• DATASET RECORDS
*** Begin section ***

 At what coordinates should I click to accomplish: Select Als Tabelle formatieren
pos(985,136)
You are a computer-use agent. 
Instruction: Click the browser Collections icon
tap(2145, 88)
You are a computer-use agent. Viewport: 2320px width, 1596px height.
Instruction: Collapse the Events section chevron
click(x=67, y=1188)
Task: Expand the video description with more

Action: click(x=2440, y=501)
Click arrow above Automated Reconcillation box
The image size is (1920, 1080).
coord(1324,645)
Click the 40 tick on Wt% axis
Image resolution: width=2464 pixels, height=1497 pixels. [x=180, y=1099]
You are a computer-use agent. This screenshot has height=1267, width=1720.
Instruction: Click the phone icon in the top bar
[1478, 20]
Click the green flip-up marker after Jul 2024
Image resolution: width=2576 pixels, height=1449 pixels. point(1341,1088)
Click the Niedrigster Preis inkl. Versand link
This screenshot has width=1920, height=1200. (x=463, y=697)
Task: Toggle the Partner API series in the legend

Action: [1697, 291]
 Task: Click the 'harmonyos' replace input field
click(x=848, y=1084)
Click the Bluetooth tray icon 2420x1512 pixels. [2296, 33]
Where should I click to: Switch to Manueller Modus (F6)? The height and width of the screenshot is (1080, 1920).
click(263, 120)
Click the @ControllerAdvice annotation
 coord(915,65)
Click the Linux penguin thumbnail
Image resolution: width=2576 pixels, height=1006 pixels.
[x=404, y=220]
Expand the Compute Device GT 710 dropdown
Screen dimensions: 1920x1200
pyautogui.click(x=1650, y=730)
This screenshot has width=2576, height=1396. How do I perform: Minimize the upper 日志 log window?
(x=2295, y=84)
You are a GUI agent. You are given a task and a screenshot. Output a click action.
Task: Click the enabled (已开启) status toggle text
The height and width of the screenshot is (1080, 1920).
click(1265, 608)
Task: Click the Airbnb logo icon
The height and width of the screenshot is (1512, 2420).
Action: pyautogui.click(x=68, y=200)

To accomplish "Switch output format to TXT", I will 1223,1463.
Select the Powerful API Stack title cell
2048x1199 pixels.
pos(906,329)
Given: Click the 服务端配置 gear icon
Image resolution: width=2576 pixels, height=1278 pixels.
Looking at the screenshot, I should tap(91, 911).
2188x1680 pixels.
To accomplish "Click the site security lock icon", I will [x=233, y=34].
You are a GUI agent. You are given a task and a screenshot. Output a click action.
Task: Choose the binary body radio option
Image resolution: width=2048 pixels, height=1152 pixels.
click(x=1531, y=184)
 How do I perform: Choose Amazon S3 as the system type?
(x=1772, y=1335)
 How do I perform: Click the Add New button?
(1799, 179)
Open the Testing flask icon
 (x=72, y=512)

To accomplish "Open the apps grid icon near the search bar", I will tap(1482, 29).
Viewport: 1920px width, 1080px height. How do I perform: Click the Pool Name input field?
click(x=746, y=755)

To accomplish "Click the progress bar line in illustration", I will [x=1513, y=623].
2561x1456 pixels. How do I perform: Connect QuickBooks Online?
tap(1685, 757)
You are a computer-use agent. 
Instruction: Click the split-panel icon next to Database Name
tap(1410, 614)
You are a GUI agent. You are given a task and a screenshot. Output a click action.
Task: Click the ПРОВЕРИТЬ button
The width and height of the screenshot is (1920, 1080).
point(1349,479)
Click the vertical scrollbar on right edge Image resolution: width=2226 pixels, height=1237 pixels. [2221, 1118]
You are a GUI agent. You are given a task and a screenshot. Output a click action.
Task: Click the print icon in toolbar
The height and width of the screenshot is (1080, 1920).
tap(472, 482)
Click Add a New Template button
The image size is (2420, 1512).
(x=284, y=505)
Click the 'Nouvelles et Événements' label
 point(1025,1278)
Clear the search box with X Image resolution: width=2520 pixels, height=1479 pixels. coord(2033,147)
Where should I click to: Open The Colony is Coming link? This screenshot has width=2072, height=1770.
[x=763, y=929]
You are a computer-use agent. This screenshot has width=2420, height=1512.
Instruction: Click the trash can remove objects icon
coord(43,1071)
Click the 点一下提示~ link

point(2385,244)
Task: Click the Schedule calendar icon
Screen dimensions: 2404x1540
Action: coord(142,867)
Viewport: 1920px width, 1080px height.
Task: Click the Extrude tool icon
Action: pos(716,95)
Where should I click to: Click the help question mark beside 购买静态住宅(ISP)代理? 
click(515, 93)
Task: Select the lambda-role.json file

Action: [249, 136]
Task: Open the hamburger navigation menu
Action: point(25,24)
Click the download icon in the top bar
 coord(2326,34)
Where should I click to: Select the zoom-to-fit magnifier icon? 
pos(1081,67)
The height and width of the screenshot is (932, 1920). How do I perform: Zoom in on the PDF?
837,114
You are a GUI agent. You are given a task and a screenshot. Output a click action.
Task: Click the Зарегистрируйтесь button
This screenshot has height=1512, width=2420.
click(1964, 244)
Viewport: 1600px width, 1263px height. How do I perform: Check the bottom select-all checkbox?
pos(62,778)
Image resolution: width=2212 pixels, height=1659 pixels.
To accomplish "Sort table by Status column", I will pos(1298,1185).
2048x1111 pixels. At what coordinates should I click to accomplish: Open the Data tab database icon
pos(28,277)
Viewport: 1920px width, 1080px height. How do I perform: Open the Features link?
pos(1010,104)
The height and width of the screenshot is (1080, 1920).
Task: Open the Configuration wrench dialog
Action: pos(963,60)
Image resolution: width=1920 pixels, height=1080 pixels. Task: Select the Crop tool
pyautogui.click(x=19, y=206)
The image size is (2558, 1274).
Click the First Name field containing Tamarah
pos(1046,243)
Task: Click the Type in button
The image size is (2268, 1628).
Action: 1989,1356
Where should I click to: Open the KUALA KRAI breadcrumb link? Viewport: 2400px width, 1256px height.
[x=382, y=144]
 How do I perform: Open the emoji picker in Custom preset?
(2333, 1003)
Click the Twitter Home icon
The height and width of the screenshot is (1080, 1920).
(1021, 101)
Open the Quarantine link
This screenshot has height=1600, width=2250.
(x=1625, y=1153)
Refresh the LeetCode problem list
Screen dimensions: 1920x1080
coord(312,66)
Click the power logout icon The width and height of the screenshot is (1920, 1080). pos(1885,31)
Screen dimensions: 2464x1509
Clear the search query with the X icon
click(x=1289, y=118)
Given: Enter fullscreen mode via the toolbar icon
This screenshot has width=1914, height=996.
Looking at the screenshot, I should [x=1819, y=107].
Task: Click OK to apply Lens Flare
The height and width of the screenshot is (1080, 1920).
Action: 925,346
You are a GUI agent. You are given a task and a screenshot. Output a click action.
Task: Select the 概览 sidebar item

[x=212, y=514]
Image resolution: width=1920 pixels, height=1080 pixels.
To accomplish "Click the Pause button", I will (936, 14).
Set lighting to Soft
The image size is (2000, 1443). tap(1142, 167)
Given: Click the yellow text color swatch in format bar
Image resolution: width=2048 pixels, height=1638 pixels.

*** End section ***

• INSTRUCTIONS FOR THE TASK
The required output is the full set of entries, reproduced verbatim.

• SOLUTION TO THIS TASK
 At what coordinates should I click to accomplish: Select Als Tabelle formatieren
pos(985,136)
You are a computer-use agent. 
Instruction: Click the browser Collections icon
tap(2145, 88)
You are a computer-use agent. Viewport: 2320px width, 1596px height.
Instruction: Collapse the Events section chevron
click(x=67, y=1188)
Task: Expand the video description with more

Action: click(x=2440, y=501)
Click arrow above Automated Reconcillation box
The image size is (1920, 1080).
coord(1324,645)
Click the 40 tick on Wt% axis
Image resolution: width=2464 pixels, height=1497 pixels. [x=180, y=1099]
You are a computer-use agent. This screenshot has height=1267, width=1720.
Instruction: Click the phone icon in the top bar
[1478, 20]
Click the green flip-up marker after Jul 2024
Image resolution: width=2576 pixels, height=1449 pixels. point(1341,1088)
Click the Niedrigster Preis inkl. Versand link
This screenshot has width=1920, height=1200. (x=463, y=697)
Task: Toggle the Partner API series in the legend

Action: [1697, 291]
 Task: Click the 'harmonyos' replace input field
click(x=848, y=1084)
Click the Bluetooth tray icon 2420x1512 pixels. [2296, 33]
Where should I click to: Switch to Manueller Modus (F6)? The height and width of the screenshot is (1080, 1920).
click(263, 120)
Click the @ControllerAdvice annotation
 coord(915,65)
Click the Linux penguin thumbnail
Image resolution: width=2576 pixels, height=1006 pixels.
[x=404, y=220]
Expand the Compute Device GT 710 dropdown
Screen dimensions: 1920x1200
pyautogui.click(x=1650, y=730)
This screenshot has width=2576, height=1396. How do I perform: Minimize the upper 日志 log window?
(x=2295, y=84)
You are a GUI agent. You are given a task and a screenshot. Output a click action.
Task: Click the enabled (已开启) status toggle text
The height and width of the screenshot is (1080, 1920).
click(1265, 608)
Task: Click the Airbnb logo icon
The height and width of the screenshot is (1512, 2420).
Action: pyautogui.click(x=68, y=200)

To accomplish "Switch output format to TXT", I will 1223,1463.
Select the Powerful API Stack title cell
2048x1199 pixels.
pos(906,329)
Given: Click the 服务端配置 gear icon
Image resolution: width=2576 pixels, height=1278 pixels.
Looking at the screenshot, I should tap(91, 911).
2188x1680 pixels.
To accomplish "Click the site security lock icon", I will [x=233, y=34].
You are a GUI agent. You are given a task and a screenshot. Output a click action.
Task: Choose the binary body radio option
Image resolution: width=2048 pixels, height=1152 pixels.
click(x=1531, y=184)
 How do I perform: Choose Amazon S3 as the system type?
(x=1772, y=1335)
 How do I perform: Click the Add New button?
(1799, 179)
Open the Testing flask icon
 (x=72, y=512)

To accomplish "Open the apps grid icon near the search bar", I will tap(1482, 29).
Viewport: 1920px width, 1080px height. How do I perform: Click the Pool Name input field?
click(x=746, y=755)

To accomplish "Click the progress bar line in illustration", I will [x=1513, y=623].
2561x1456 pixels. How do I perform: Connect QuickBooks Online?
tap(1685, 757)
You are a computer-use agent. 
Instruction: Click the split-panel icon next to Database Name
tap(1410, 614)
You are a GUI agent. You are given a task and a screenshot. Output a click action.
Task: Click the ПРОВЕРИТЬ button
The width and height of the screenshot is (1920, 1080).
point(1349,479)
Click the vertical scrollbar on right edge Image resolution: width=2226 pixels, height=1237 pixels. [2221, 1118]
You are a GUI agent. You are given a task and a screenshot. Output a click action.
Task: Click the print icon in toolbar
The height and width of the screenshot is (1080, 1920).
tap(472, 482)
Click Add a New Template button
The image size is (2420, 1512).
(x=284, y=505)
Click the 'Nouvelles et Événements' label
 point(1025,1278)
Clear the search box with X Image resolution: width=2520 pixels, height=1479 pixels. coord(2033,147)
Where should I click to: Open The Colony is Coming link? This screenshot has width=2072, height=1770.
[x=763, y=929]
You are a computer-use agent. This screenshot has width=2420, height=1512.
Instruction: Click the trash can remove objects icon
coord(43,1071)
Click the 点一下提示~ link

point(2385,244)
Task: Click the Schedule calendar icon
Screen dimensions: 2404x1540
Action: coord(142,867)
Viewport: 1920px width, 1080px height.
Task: Click the Extrude tool icon
Action: pos(716,95)
Where should I click to: Click the help question mark beside 购买静态住宅(ISP)代理? 
click(515, 93)
Task: Select the lambda-role.json file

Action: [249, 136]
Task: Open the hamburger navigation menu
Action: point(25,24)
Click the download icon in the top bar
 coord(2326,34)
Where should I click to: Select the zoom-to-fit magnifier icon? 
pos(1081,67)
The height and width of the screenshot is (932, 1920). How do I perform: Zoom in on the PDF?
837,114
You are a GUI agent. You are given a task and a screenshot. Output a click action.
Task: Click the Зарегистрируйтесь button
This screenshot has height=1512, width=2420.
click(1964, 244)
Viewport: 1600px width, 1263px height. How do I perform: Check the bottom select-all checkbox?
pos(62,778)
Image resolution: width=2212 pixels, height=1659 pixels.
To accomplish "Sort table by Status column", I will pos(1298,1185).
2048x1111 pixels. At what coordinates should I click to accomplish: Open the Data tab database icon
pos(28,277)
Viewport: 1920px width, 1080px height. How do I perform: Open the Features link?
pos(1010,104)
The height and width of the screenshot is (1080, 1920).
Task: Open the Configuration wrench dialog
Action: pos(963,60)
Image resolution: width=1920 pixels, height=1080 pixels. Task: Select the Crop tool
pyautogui.click(x=19, y=206)
The image size is (2558, 1274).
Click the First Name field containing Tamarah
pos(1046,243)
Task: Click the Type in button
The image size is (2268, 1628).
Action: 1989,1356
Where should I click to: Open the KUALA KRAI breadcrumb link? Viewport: 2400px width, 1256px height.
[x=382, y=144]
 How do I perform: Open the emoji picker in Custom preset?
(2333, 1003)
Click the Twitter Home icon
The height and width of the screenshot is (1080, 1920).
(1021, 101)
Open the Quarantine link
This screenshot has height=1600, width=2250.
(x=1625, y=1153)
Refresh the LeetCode problem list
Screen dimensions: 1920x1080
coord(312,66)
Click the power logout icon The width and height of the screenshot is (1920, 1080). pos(1885,31)
Screen dimensions: 2464x1509
Clear the search query with the X icon
click(x=1289, y=118)
Given: Enter fullscreen mode via the toolbar icon
This screenshot has width=1914, height=996.
Looking at the screenshot, I should [x=1819, y=107].
Task: Click OK to apply Lens Flare
The height and width of the screenshot is (1080, 1920).
Action: 925,346
You are a GUI agent. You are given a task and a screenshot. Output a click action.
Task: Select the 概览 sidebar item

[x=212, y=514]
Image resolution: width=1920 pixels, height=1080 pixels.
To accomplish "Click the Pause button", I will (936, 14).
Set lighting to Soft
The image size is (2000, 1443). tap(1142, 167)
Given: Click the yellow text color swatch in format bar
Image resolution: width=2048 pixels, height=1638 pixels.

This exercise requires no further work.